As regras também estabelecem limites de horário de funcionamento. Nas quintas-feiras, calçadas e vagas de estacionamento, desde que com autorização da CET-Rio, podem ser ocupadas por mesas e cadeiras das 18h às 23h. Nas sextas e nas vésperas de feriado, o horário vai até 2h da manhã. Nos sábados, vai das 16h às 2h e, nos domingos e feriados, do meio-dia às 23h.

Os estabelecimentos também são responsáveis por providenciar a remoção diária dos equipamentos ao encerramento das atividades, impedir o deslocamento de mesas, cadeiras ou quaisquer outros mobiliários por parte dos usuários e manter limpa a área utilizada. As zonas delimitadas também devem ser identificadas por sinalização gráfica vertical (placas) e horizontal (pintura).

A prescrição primordialmente estabelecida na pandemia determinava que instalar mesas e cadeiras só era possível se fossem liberados pelo menos 2,5 metros de calçadas livres para pedestres. Em 2021, a distância caiu para 1,50m.

Choque de civilidade

O subprefeito da Zona Sul, Bernardo Rubião, ressalta que medidas estão sendo tomadas no conjunto de ações do “choque de civilidade” — novidade anunciada pelo prefeito Eduardo Paes, no fim do ano passado, com foco em intensificar a fiscalização e punição para quem cometer irregularidades no ordenamento urbano.

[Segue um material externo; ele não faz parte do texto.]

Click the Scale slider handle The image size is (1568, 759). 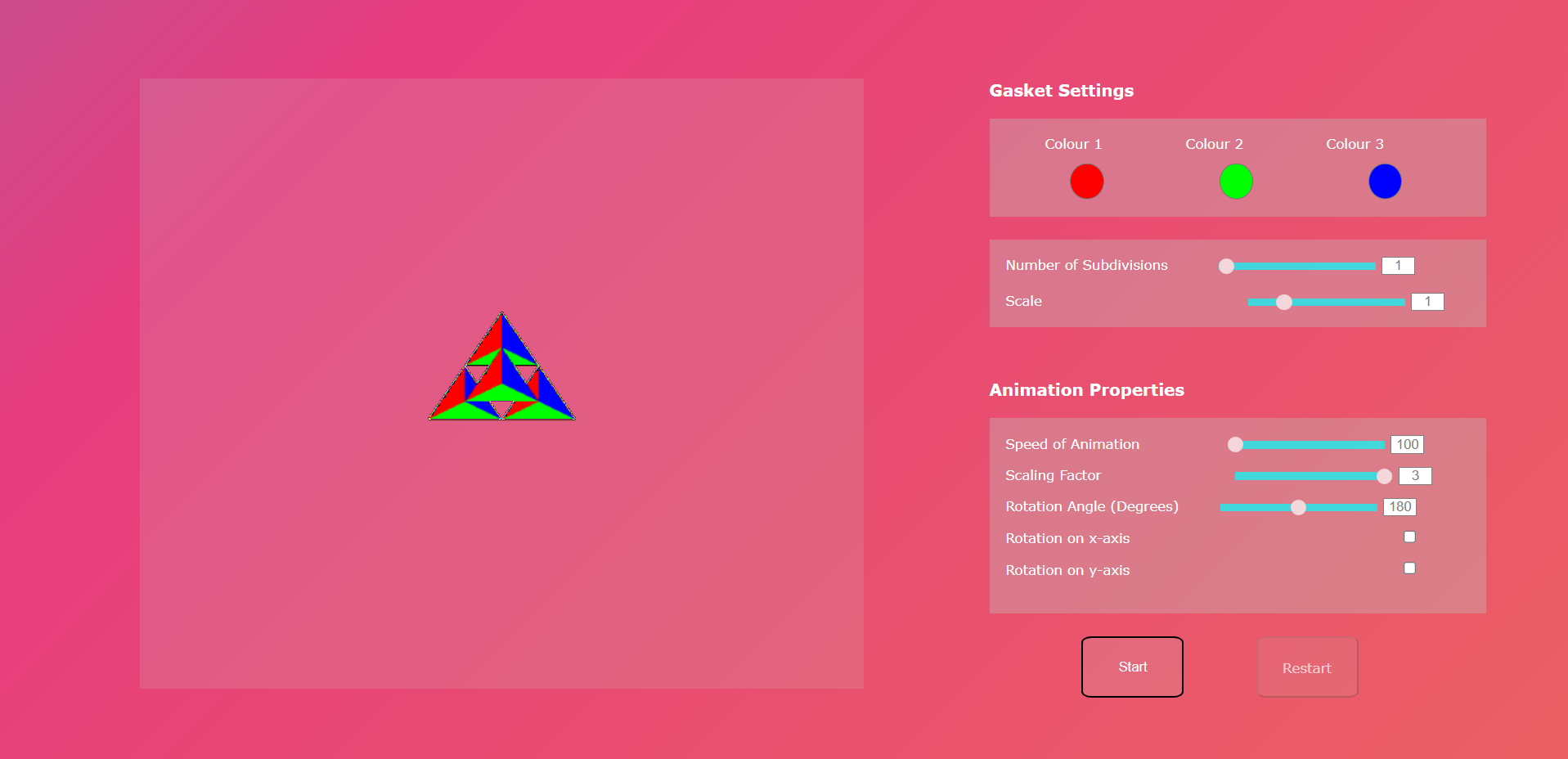(x=1283, y=302)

— Num primeiro momento nós buscamos conversar com os moradores e empresários. Porém, já tivemos exemplos de sucesso em Botafogo a fim de mitigar o problema com uma postura mais incisiva. Quando não temos uma tentativa de conciliação por parte do empresário, tomamos medidas mais drásticas, como a cassação do alvará. No Treme Treme, por exemplo, já tínhamos aplicado mais de 50 multas que não foram quitadas. Entendemos que os bares representam uma parcela grande da receita, por outro lado os moradores têm o direito ao sossego. Agora a ideia de choque de civilidade vinda mais alavancada — explica.

Respeito às regras

O presidente do Sindicato de Bares e Restaurantes do Rio de Janeiro (SindRio), Fernando Blower, ressalta a importância das regras serem seguidas. No entanto, defende que o estilo boêmio faz parte do dia a dia carioca e as mesas ao ar livre combinam com a atmosfera da cidade, inclusive ajudando a atrair os turistas.

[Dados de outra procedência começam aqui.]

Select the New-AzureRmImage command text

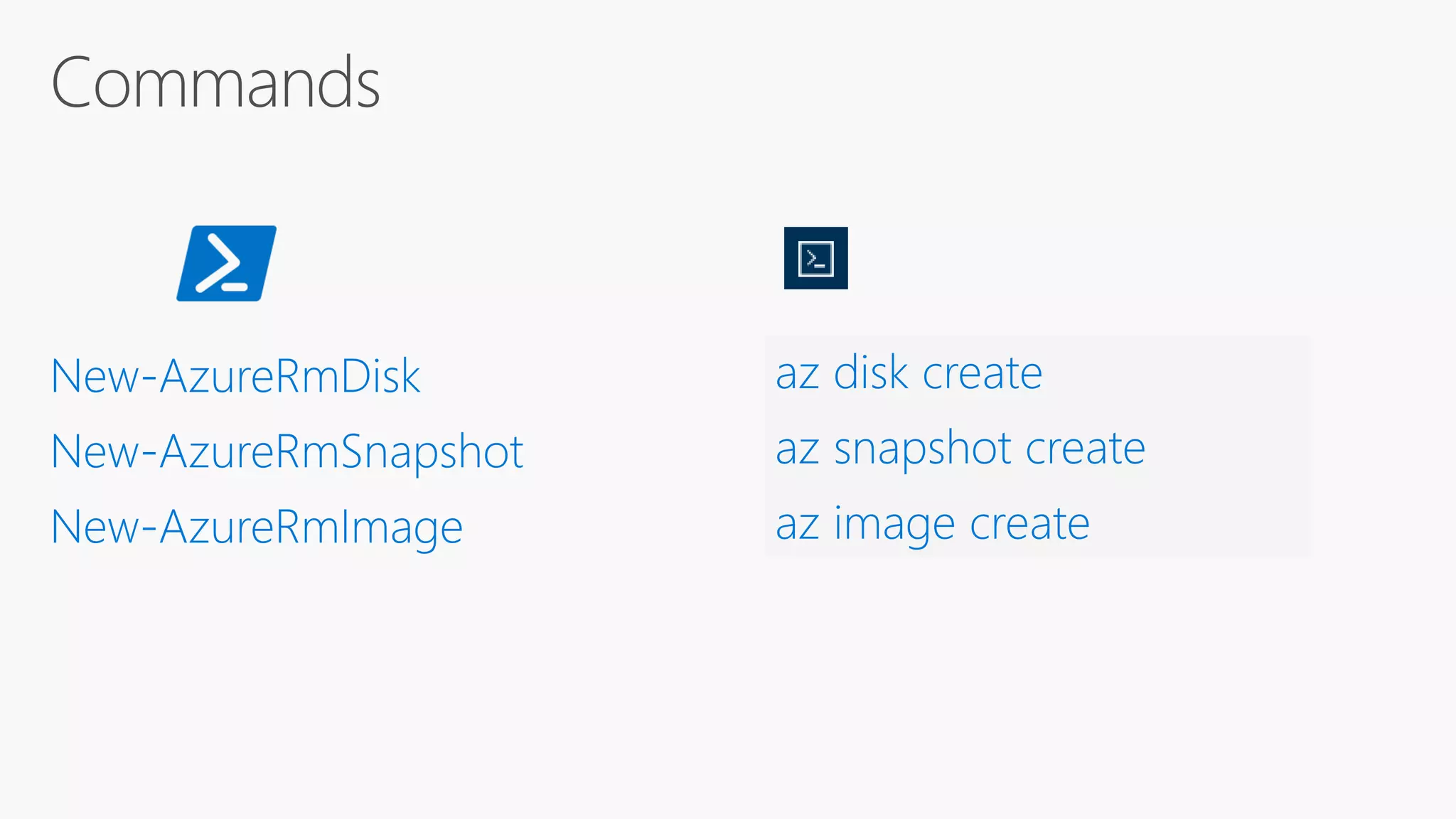pyautogui.click(x=257, y=527)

— Eu acho que tem várias nuances disso. Estamos numa cidade grande, então há divergência de opiniões em relação aos bares. Se todo mundo parar pra pensar, esses estabelecimentos, os botequins, fazem parte da nossa cultura. Turistas do mundo inteiro viajam para o Rio para conhecer a tal folia carioca. Nossos hábitos não são lugares fechados, estamos num lugar solar, de verão. Não vemos isso só aqui, em Barcelona e Veneza, por exemplo, acham isso normal — diz.

Blower ainda destaca que as mudanças desde a pandemia foram positivas. Contudo, é dever da prefeitura assegurar que tanto os comerciantes quanto os moradores estão tendo os seus direitos assegurados:

— Essa legislação das calçadas veio para trazer mais possibilidade de regularização de normas, ela veio pra organizar. Se alguém não está respeitando, a prefeitura está aí para isso. Nós não apoiamos quem não respeita, isso não tem a ver com a norma em si. O desrespeito às regras não aumentou e não é de hoje. O que precisamos é garantir uma boa acessibilidade na calçada para que as pessoas possam circular. Ter música alta na rua não é permitido, por exemplo, aí é preciso fiscalizar. O que queremos é uma boa convivência e que o carioca se orgulhe da gastronomia dos seus bares.

O que a lei determina

Os estabelecimentos precisam garantir um corredor de 1,50 metros de largura para a circulação de pedestres, e demarcar o espaço destinado a mesas e cadeiras. É proibido instalar TVs e caixas de som voltadas para o público externo, assim como promover música ao vivo. Mesas e cadeiras podem ser colocadas em uma vaga de estacionamento, desde que haja autorização da CET-RIO. Contudo, de forma alguma, podem ficar na via onde os carros passam.

A ocupação da calçada é valida apenas de quinta-feira a domingo, e nas vésperas de feriado, em horários determinados pela prefeitura. O estabelecimento pode colocar mesa de apoio de, no máximo, 80 cm, no passeio correspondente à sua testada, para o uso do entregador, mediante autorização da CET-Rio.